On note alors, comme Jeffrey Alexander lui-même l'a souligné dans la conclusion du deuxième chapitre de son ouvrage, une nette tendance à améliorer le modèle libéral, jouant avec la notion de tare, d'anomalie de l'ordre et du fonctionnement de la société occidentale, de tout des propositions qui concurrencent d'autres modèles culturels, économiques et politiques. L'idée même de compétition tombe ainsi en contradiction.

Cependant, il n'est pas possible de couvrir l'analyse de cette manière car nous sommes confrontés à de petits fragments de grandes idées qui perdurent, qui ont été perfectionnées ou dépassées aujourd'hui dans le domaine scientifique sociologique, y compris pourquoi les auteurs n'ont pas abordé ce que les anthropologues ont principalement occupées pendant une longue période : l'appréhension d'un passage de l'état animal/naturel de l'homme à l'état dans la société, ainsi que l'émergence d'institutions que l'on croit, aujourd'hui encore, « éternelles », telles comme la famille, ou encore le rôle social de la violence.

Néanmoins, il est important de valoriser leurs efforts, au moins dans la compréhension du fonctionnement des structures avancées d'accumulation et de reproduction sociale qui ne seront certainement pas effacées ou modifiées au gré des volontés individuelles.

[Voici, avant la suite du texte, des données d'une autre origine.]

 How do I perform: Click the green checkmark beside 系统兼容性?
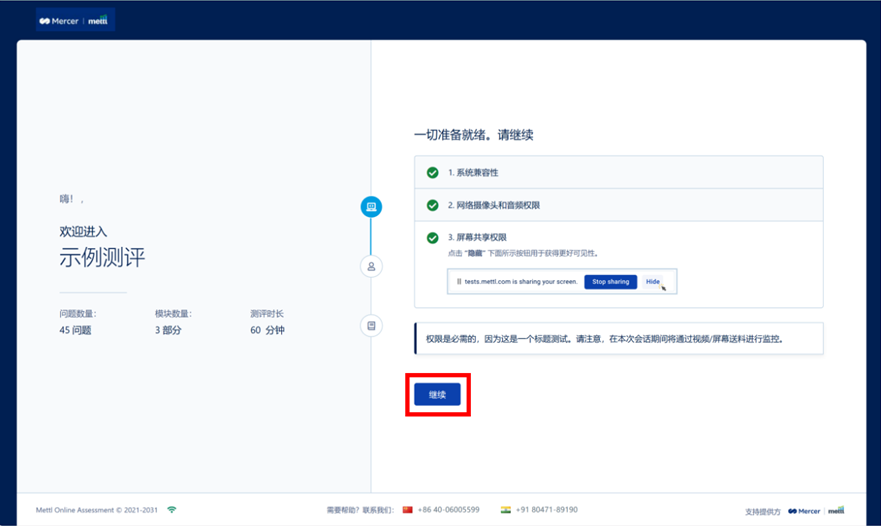pyautogui.click(x=432, y=173)
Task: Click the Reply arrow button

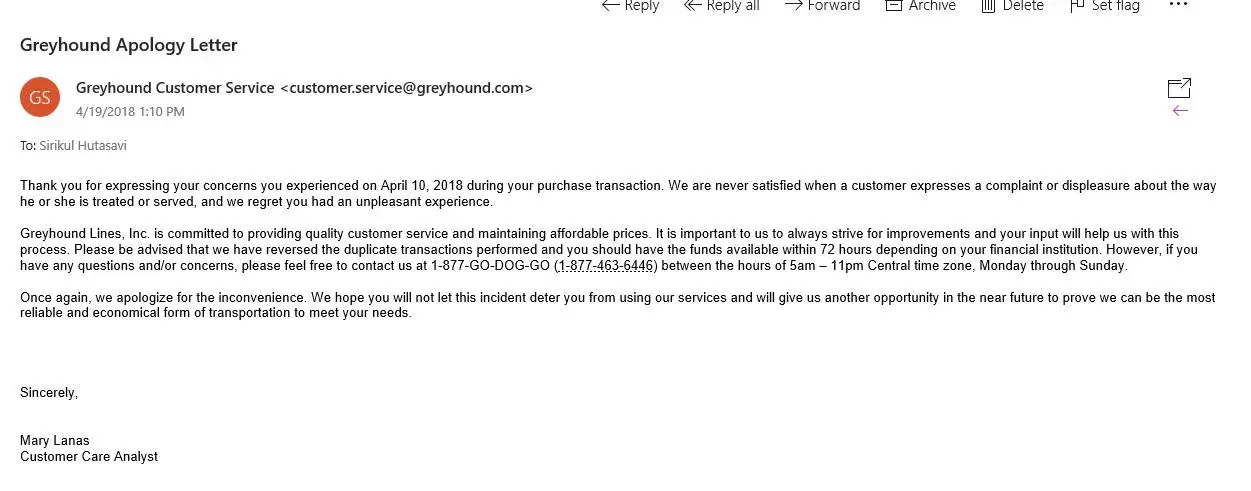Action: [x=630, y=6]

Un degré de complexité a été atteint dans ces structures et dans la société elle-même au plus fort de la mondialisation qu'il n'est plus possible de détruire ce qui soutient historiquement l'humanité et le monde. Il y a cependant des disputes sur les projets, l'hégémonie et les idées restées ou non des lumières libérales, mais tout cela a pesé pendant la période de gestation de telles conceptions philosophiques.

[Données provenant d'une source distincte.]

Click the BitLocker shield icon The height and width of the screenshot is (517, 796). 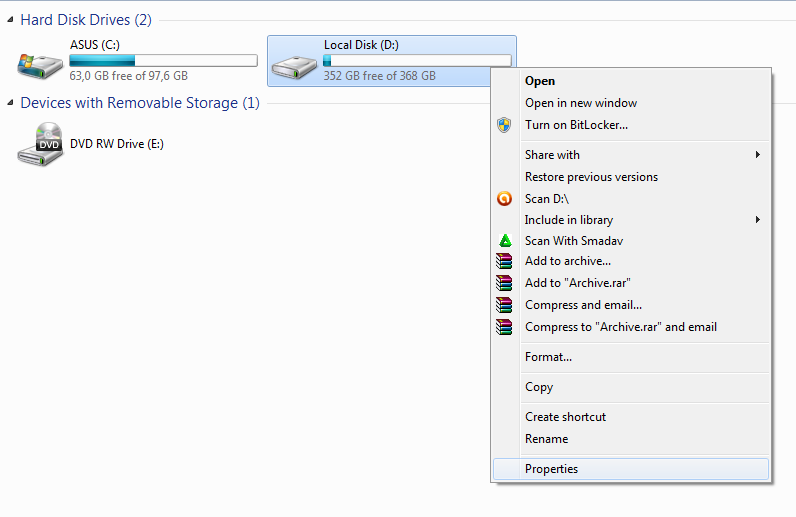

Dans un autre sens, on ne peut pas naturaliser les institutions, mais - au secours maintenant des préoccupations des auteurs au sens du rôle de la sociologie face à tout cela et quelle méthode d'analyse utiliser - les démystifier principalement avec le recours constant à la référence historique , modifiant même une idée bergeroise des classes (sans la qualifier de simple strate) pour peu définir les cultures et l'ensemble des prédilections, des normes, des finalités philosophiques et toutes les interférences d'intérêts qui entourent et agissent dans les sociétés, que ce soit directement dans les structures et leurs reproducteurs historiques ou qui proviennent d'individus qui visent ou non la révolution ou la réforme de telles institutions.

*André Luiz de Souza est doctorante en sociologie à l'Université Fédérale du Rio Grande do Sul (UFRGS).

Références


ALEXANDRE, Jeffrey. Première synthèse de Parsons. Dans: ALEXANDRE, Jeffrey. Les théories sociologiques depuis la Seconde Guerre mondiale. Barcelone : Gedisa Editorial SA, 1990. p. 17-25.

ALEXANDRE, Jeffrey. Le structuralo-fonctionnalisme. Dans: ALEXANDRE, Jeffrey. Les théories sociologiques depuis la Seconde Guerre mondiale. Barcelone : Gedisa Editorial SA, 1990. P 25-34.

BERGER, Peter L. La perspective sociologique – l'homme en société. Dans: BERGER, Peter L.  Perspectives sociologiques : une vision humaniste. Petrópolis : Voix, 1976. p. 75-100.